In general external appearance, this huge Pterygotus greatly reminds us of a tiny fresh-water crustacean, known as Cyclops—because it has only one eye, like the giant in Homer’s Odyssey. This little creature, which is only 1/16 inch in length, is an inhabitant of ponds. From its large eyes, powerful oar-like limbs, or appendages, and from the general form of its body, Dr. Henry Woodward (the author of a learned monograph on these creatures) concludes that the Pterygotus was a very active animal; and the reader will easily gather from its pair of antennæ, converted at their extremities into nippers, and from the nature of its “jaw-feet,” that the creature was a hungry and predaceous monster, seizing everything eatable that came in its way. The whole family to which it belongs—including Pterygotus, Eurypterus, Slimonia, Stylonurus, and others—seems to have been fitted for rather rapid motion, if we may judge from the long tapering and well-articulated body. In two forms (Pterygotus and Slimonia) the tail-flap probably served both as a powerful propeller, and as a rudder for directing the creature’s course; but others, such as Eurypterus and Stylonurus, had long sword-like tails, which may have assisted them to burrow into the sand, in the same way that king-crabs do. Eurypterus remipes is shown in [Fig. 2].

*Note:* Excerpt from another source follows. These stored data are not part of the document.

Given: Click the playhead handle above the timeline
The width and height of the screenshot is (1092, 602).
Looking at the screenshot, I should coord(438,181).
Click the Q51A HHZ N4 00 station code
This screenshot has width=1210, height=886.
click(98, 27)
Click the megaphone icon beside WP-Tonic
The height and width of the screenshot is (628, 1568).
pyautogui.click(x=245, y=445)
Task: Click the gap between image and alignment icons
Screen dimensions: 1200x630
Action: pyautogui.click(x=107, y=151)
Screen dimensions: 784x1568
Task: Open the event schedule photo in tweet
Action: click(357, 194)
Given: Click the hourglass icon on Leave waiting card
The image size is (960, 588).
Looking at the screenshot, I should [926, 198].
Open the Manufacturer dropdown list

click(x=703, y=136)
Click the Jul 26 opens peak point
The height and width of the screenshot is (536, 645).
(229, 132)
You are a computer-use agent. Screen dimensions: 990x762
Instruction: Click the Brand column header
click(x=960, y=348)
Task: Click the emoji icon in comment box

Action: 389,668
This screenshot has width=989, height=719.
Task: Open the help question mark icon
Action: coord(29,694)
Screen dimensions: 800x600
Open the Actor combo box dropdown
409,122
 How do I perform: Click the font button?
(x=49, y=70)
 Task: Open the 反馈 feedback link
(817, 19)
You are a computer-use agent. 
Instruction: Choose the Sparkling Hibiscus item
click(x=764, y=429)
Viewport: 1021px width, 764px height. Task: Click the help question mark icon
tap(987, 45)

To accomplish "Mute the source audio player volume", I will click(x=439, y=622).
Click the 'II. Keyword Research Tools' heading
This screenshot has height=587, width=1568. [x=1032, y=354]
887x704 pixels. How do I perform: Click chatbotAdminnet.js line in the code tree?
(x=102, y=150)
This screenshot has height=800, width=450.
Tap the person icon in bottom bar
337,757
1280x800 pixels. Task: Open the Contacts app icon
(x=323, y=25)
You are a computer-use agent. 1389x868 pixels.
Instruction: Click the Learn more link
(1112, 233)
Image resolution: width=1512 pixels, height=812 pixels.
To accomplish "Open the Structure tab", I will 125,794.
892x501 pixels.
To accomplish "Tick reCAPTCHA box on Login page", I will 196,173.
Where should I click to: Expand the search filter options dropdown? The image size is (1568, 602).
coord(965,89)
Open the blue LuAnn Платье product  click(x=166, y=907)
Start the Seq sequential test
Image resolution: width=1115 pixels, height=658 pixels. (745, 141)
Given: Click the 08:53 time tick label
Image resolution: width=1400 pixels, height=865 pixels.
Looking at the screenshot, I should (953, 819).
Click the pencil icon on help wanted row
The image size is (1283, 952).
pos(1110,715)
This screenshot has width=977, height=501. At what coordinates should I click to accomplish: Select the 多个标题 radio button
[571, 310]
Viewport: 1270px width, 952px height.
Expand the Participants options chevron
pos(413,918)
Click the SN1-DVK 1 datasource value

It has been stated above that our sea-scorpions are related to the king-crabs. Now, this creature, it is well known, burrows into the mud and sand at the bottom of the sea. This it does by shoving its broad sharp-edged head-shield downwards, working rapidly at the same time with its hinder feet, or appendages, and by pushing with the long spike that forms a kind of tail. It will thus sink deeper and deeper until nothing can be seen of its body, and only the eyes peep out of the mud. It will crawl and wander about by night, but remains hidden by day. Some of them are of large size, and occasionally measure two feet in length. They possess six pairs of well-formed feet, the joints of which, near the body, are armed with teeth and spines, and serve the purpose of jaws, being used to masticate the food and force it into the mouth, which is situated between them.